To ask the Secretary of State for Housing, Communities and Local Government, what estimate his Department has made of the number people living in makeshift homeless camps who have been removed in each of the last 10 years.

Photo of Heather Wheeler Heather Wheeler Parliamentary Under-Secretary (Housing, Communities and Local Government)

MHCLG does not collect any statistics on the number of people living in people living in makeshift homeless camps who have been removed to provide an estimate.

The annual Rough Sleeping Statistics, published on 31 January 2019, include people sleeping rough in make shift camps but no separate figures about the types of sites where people are sleeping rough are recorded or whether they have been removed.

These statistics show the total number of people counted or estimated to be sleeping rough in each local authority area in England, on a single night in Autumn 2018 was 4,677. This was down by 74 people or 2 per cent from the 2017 total of 4,751 and was up 2,909 people or 165 per cent from the 2010 total of 1,768.

Local authorities use a specific definition to identify people sleeping rough. This includes people sleeping or who are about to bed down in open air locations and other places including tents, cars, and makeshift shelters.

The full definition of people sleeping rough is as follows:

People sleeping, about to bed down (sitting on/in or standing next to their bedding) or actually bedded down in the open air (such as on the streets, in tents, doorways, parks, bus shelters or encampments). People in buildings or other places not designed for habitation (such as stairwells, barns, sheds, car parks, cars, derelict boats, stations, or “bashes” which are makeshift shelters, often comprised of cardboard boxes).

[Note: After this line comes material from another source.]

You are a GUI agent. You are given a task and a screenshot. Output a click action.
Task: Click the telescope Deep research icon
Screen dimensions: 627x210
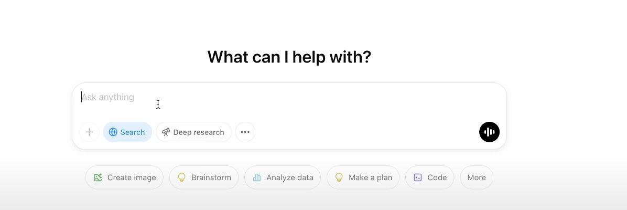pos(166,132)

The definition does not include people in hostels or shelters, people in campsites or other sites used for recreational purposes or organised protest, squatters or travellers. Bedded down is taken to mean either lying down or sleeping. About to bed down includes those who are sitting in/on or near a sleeping bag or other bedding.

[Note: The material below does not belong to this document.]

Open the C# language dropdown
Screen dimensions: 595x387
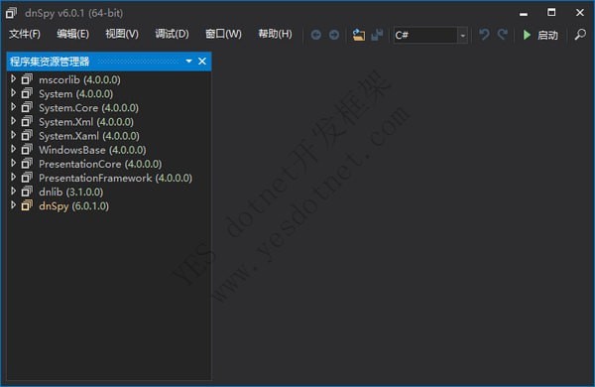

These statistics are available at the following link:

This Government is committed to reducing homelessness and rough sleeping. No one should ever have to sleep rough. That is why last summer we published the cross-government Rough Sleeping Strategy which sets out an ambitious £100 million package to help people who sleep rough now, but also puts in place the structures that will end rough sleeping once and for all. The Government has now committed over £1.2 billion to tackle homelessness and rough sleeping over the spending review period. This year, Rough Sleeping Initiative investment totals £46 million and has been allocated to 246 areas – providing funding for an estimated 750 additional staff and over 2,600 bed spaces.